Naming files with a numeric prefix before uploading (as covered in the Best Practices section above) becomes considerably more valuable at this scale — with forty files, sorting alphabetically by a 01, 02, 03 prefix is the difference between an upload list that's already in the right order and one that requires forty individual drag operations to fix.

It's also worth checking a large batch for duplicate or near-duplicate files before merging — scanned document batches in particular sometimes include an accidental double-scan of the same page, which is easy to catch when you're reviewing five files and easy to miss when you're reviewing forty.

Free vs. Paid: Do You Actually Need a Pro Tier for Merging?

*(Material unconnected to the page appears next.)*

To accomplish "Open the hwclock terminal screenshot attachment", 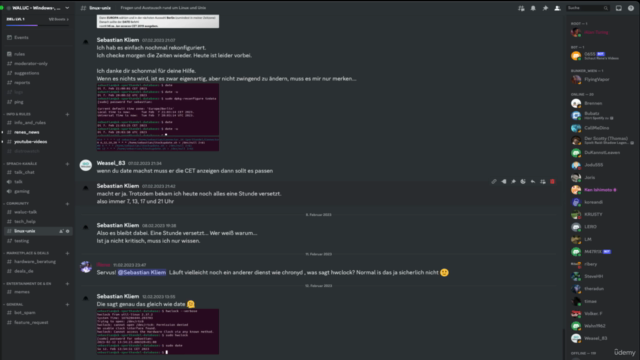I will pyautogui.click(x=158, y=331).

For occasional merging — combining a handful of files every so often, like assembling a job application packet or a monthly expense report — a free tier with a daily usage allowance covers the task without any need to pay for anything. The free tier on Plainscan's tools supports this kind of everyday, occasional use without requiring an account.

Where a Pro tier starts to matter is volume and frequency: if merging documents is a regular part of someone's job — an admin assistant compiling daily paperwork, a paralegal assembling case files, an agency combining client deliverables — hitting a daily free-tier limit repeatedly becomes a genuine workflow interruption rather than a rare inconvenience. Pro tiers on tools like this typically remove the daily cap entirely, which is the main practical benefit; the underlying merge quality and feature set is usually the same on both tiers, since the limitation is about how many times you can use the tool per day, not what the tool is capable of producing.

If you're unsure which category you fall into, a reasonable rule of thumb: if you've hit a daily limit message more than once or twice in a normal week, the frequency likely justifies upgrading. If you're merging files a few times a month, the free tier is almost certainly sufficient indefinitely.

Frequently Asked Questions

Can I merge PDF files for free?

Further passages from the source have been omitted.